Problem to solve –
Each record is to be printed exactly as given, down to the last mark.

** Extracted material follows **

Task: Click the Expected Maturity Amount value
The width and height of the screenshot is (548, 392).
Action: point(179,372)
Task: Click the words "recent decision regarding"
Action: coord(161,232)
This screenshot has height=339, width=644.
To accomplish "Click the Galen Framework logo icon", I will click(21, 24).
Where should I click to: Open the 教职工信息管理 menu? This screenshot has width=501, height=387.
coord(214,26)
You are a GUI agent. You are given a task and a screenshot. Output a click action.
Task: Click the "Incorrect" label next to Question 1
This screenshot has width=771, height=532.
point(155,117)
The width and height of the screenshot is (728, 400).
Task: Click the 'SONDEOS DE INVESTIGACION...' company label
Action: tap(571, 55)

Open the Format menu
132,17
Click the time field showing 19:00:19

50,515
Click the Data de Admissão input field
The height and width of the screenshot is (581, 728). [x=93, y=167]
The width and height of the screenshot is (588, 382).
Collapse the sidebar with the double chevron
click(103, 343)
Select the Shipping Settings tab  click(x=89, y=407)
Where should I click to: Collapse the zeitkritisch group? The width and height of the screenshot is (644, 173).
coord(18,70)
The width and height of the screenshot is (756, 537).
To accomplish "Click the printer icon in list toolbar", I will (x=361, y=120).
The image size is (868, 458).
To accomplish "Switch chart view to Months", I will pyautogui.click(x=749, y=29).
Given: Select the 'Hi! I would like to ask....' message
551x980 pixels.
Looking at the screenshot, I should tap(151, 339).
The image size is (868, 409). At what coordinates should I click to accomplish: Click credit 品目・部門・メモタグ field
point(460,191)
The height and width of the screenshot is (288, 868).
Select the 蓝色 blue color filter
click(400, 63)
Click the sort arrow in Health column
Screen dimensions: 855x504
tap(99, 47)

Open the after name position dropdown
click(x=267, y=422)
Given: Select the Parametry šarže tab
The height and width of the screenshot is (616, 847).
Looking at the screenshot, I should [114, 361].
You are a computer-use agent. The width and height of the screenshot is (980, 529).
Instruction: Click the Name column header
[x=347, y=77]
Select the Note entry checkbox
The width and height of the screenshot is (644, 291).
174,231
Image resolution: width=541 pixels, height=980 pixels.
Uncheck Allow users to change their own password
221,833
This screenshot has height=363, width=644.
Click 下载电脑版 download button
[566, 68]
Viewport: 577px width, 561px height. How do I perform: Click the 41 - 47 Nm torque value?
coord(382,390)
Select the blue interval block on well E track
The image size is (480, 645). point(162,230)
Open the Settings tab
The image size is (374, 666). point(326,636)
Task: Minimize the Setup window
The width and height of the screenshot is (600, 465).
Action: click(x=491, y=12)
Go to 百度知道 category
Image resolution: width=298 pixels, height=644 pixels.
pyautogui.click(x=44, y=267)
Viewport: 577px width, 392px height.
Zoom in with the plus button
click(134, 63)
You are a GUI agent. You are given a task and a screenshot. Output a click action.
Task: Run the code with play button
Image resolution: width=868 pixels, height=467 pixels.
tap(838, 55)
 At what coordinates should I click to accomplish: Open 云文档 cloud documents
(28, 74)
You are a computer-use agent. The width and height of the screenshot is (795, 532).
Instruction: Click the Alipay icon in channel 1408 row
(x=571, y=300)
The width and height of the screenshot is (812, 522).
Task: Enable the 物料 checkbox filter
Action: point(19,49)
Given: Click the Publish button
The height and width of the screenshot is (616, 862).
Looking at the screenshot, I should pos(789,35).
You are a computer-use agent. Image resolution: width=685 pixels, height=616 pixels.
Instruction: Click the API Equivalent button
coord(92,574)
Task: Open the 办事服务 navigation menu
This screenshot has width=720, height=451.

** End of Extracted material **

Exercise output –
Task: Click the Expected Maturity Amount value
The width and height of the screenshot is (548, 392).
Action: point(179,372)
Task: Click the words "recent decision regarding"
Action: coord(161,232)
This screenshot has height=339, width=644.
To accomplish "Click the Galen Framework logo icon", I will click(21, 24).
Where should I click to: Open the 教职工信息管理 menu? This screenshot has width=501, height=387.
coord(214,26)
You are a GUI agent. You are given a task and a screenshot. Output a click action.
Task: Click the "Incorrect" label next to Question 1
This screenshot has width=771, height=532.
point(155,117)
The width and height of the screenshot is (728, 400).
Task: Click the 'SONDEOS DE INVESTIGACION...' company label
Action: tap(571, 55)

Open the Format menu
132,17
Click the time field showing 19:00:19

50,515
Click the Data de Admissão input field
The height and width of the screenshot is (581, 728). [x=93, y=167]
The width and height of the screenshot is (588, 382).
Collapse the sidebar with the double chevron
click(103, 343)
Select the Shipping Settings tab  click(x=89, y=407)
Where should I click to: Collapse the zeitkritisch group? The width and height of the screenshot is (644, 173).
coord(18,70)
The width and height of the screenshot is (756, 537).
To accomplish "Click the printer icon in list toolbar", I will (x=361, y=120).
The image size is (868, 458).
To accomplish "Switch chart view to Months", I will pyautogui.click(x=749, y=29).
Given: Select the 'Hi! I would like to ask....' message
551x980 pixels.
Looking at the screenshot, I should tap(151, 339).
The image size is (868, 409). At what coordinates should I click to accomplish: Click credit 品目・部門・メモタグ field
point(460,191)
The height and width of the screenshot is (288, 868).
Select the 蓝色 blue color filter
click(400, 63)
Click the sort arrow in Health column
Screen dimensions: 855x504
tap(99, 47)

Open the after name position dropdown
click(x=267, y=422)
Given: Select the Parametry šarže tab
The height and width of the screenshot is (616, 847).
Looking at the screenshot, I should [114, 361].
You are a computer-use agent. The width and height of the screenshot is (980, 529).
Instruction: Click the Name column header
[x=347, y=77]
Select the Note entry checkbox
The width and height of the screenshot is (644, 291).
174,231
Image resolution: width=541 pixels, height=980 pixels.
Uncheck Allow users to change their own password
221,833
This screenshot has height=363, width=644.
Click 下载电脑版 download button
[566, 68]
Viewport: 577px width, 561px height. How do I perform: Click the 41 - 47 Nm torque value?
coord(382,390)
Select the blue interval block on well E track
The image size is (480, 645). point(162,230)
Open the Settings tab
The image size is (374, 666). point(326,636)
Task: Minimize the Setup window
The width and height of the screenshot is (600, 465).
Action: click(x=491, y=12)
Go to 百度知道 category
Image resolution: width=298 pixels, height=644 pixels.
pyautogui.click(x=44, y=267)
Viewport: 577px width, 392px height.
Zoom in with the plus button
click(134, 63)
You are a GUI agent. You are given a task and a screenshot. Output a click action.
Task: Run the code with play button
Image resolution: width=868 pixels, height=467 pixels.
tap(838, 55)
 At what coordinates should I click to accomplish: Open 云文档 cloud documents
(28, 74)
You are a computer-use agent. The width and height of the screenshot is (795, 532).
Instruction: Click the Alipay icon in channel 1408 row
(x=571, y=300)
The width and height of the screenshot is (812, 522).
Task: Enable the 物料 checkbox filter
Action: point(19,49)
Given: Click the Publish button
The height and width of the screenshot is (616, 862).
Looking at the screenshot, I should pos(789,35).
You are a computer-use agent. Image resolution: width=685 pixels, height=616 pixels.
Instruction: Click the API Equivalent button
coord(92,574)
Task: Open the 办事服务 navigation menu
This screenshot has width=720, height=451.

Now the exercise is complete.